Pour cela l’article 15 de la loi de finances pour 2013 modifiait le régime d’imposition des plus-values immobilières des cessions de terrains à bâtir : dès l’année 2013 les plus-values de cession auraient été déterminées sans prise en compte d’un abattement pour durée de détention, ce qui aurait fortement augmenté l’imposition des plus-values dégagées lors de la vente d’un terrain constructible à compter du 1er janvier 2013. En pratiquant ainsi, le gouvernement voulait forcer les propriétaires de terrains constructibles à vendre avant la fin de l’année 2012.

Cependant, le Conseil constitutionnel a censuré les dispositions de l’article 15 de la loi de finances pour 2013, aussi le régime d’imposition des plus-values sur cessions de terrains à bâtir demeure inchangé pour les cessions intervenues depuis le 1er janvier 2013.

Les plus-values immobilières réalisées lors de la vente d’un terrain constructible sont donc calculées comme suit :
- plus-value brute = prix de cession – prix d’acquisition
- abattement en fonction de la durée de détention : 2% pour chaque année au-delà de la 5ème, puis 4% pour chaque année au-delà de la 17ème, puis 8% pour chaque année au-delà de la 24ème (on a donc une exonération totale des plus-values au terme de 30 ans de détention)

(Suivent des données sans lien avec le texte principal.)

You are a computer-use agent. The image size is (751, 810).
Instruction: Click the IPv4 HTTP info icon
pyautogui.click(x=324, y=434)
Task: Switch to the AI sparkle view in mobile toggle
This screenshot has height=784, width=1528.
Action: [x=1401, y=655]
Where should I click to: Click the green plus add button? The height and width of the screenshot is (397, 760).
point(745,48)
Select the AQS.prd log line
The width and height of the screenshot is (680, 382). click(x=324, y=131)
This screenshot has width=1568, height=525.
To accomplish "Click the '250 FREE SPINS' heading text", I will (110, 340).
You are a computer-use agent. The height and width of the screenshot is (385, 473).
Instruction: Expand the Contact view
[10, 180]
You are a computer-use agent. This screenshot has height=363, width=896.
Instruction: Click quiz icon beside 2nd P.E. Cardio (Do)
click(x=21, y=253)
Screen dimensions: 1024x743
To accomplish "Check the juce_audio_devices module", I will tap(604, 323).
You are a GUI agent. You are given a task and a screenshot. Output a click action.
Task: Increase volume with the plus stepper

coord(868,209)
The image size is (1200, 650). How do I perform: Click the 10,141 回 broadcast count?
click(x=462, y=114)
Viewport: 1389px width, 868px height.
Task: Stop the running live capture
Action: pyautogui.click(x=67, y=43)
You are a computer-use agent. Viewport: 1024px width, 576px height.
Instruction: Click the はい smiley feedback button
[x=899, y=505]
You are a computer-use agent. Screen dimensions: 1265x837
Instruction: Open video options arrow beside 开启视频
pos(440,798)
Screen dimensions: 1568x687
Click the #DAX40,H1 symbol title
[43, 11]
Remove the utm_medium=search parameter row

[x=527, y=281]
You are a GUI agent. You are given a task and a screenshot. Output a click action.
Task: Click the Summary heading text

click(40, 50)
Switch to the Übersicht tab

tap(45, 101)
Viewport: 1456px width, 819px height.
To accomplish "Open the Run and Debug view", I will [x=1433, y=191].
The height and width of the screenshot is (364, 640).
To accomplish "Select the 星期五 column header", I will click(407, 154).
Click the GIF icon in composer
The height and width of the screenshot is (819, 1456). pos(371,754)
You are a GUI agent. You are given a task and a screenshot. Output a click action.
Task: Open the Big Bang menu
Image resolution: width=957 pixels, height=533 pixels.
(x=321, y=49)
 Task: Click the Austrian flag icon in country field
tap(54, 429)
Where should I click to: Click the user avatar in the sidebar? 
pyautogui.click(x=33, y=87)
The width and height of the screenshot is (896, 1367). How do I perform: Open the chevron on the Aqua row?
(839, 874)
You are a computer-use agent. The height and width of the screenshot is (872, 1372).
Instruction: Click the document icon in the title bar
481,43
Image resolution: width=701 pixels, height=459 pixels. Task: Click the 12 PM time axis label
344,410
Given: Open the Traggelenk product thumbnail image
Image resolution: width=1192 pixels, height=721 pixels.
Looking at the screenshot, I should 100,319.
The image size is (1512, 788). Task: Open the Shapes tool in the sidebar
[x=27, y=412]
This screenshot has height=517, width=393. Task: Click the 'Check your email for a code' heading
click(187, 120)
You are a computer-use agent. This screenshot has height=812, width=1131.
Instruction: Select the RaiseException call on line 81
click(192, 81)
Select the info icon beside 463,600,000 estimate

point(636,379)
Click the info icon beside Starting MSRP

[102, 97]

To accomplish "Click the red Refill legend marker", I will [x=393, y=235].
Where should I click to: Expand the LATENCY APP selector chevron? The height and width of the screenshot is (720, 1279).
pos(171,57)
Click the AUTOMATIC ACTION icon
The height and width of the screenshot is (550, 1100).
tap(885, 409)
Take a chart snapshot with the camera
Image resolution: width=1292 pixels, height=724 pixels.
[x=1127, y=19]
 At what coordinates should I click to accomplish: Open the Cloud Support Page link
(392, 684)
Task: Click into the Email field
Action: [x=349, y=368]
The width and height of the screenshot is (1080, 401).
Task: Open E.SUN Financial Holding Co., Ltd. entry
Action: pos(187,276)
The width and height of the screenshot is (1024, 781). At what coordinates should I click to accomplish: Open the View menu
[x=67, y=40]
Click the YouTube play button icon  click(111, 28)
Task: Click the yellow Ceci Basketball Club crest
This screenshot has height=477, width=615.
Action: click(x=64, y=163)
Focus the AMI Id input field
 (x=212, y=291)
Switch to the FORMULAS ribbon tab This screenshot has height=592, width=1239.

Fiscalité des plus-values immobilières sur cession de terrain à bâtir :

Ces plus-values immobilières sont soumises à l’impôt sur le revenu au taux proportionnel de 19%, auquel s’ajoutent les prélèvements sociaux au taux global de 15,5% actuellement.

Soulignons également que plus-values immobilières réalisées lors de la vente d’un terrain constructible ne sont pas soumises à la taxe sur les plus-values immobilières élevées et ce quel que soit le montant de la vente.

Le ministre a cependant ajouté que « le Gouvernement entend engager une nouvelle réflexion, dans le respect des exigences formulées par le Conseil constitutionnel, en vue de la mise en place d’une fiscalité propice à la mise sur le marché des ressources foncières constructibles disponibles ».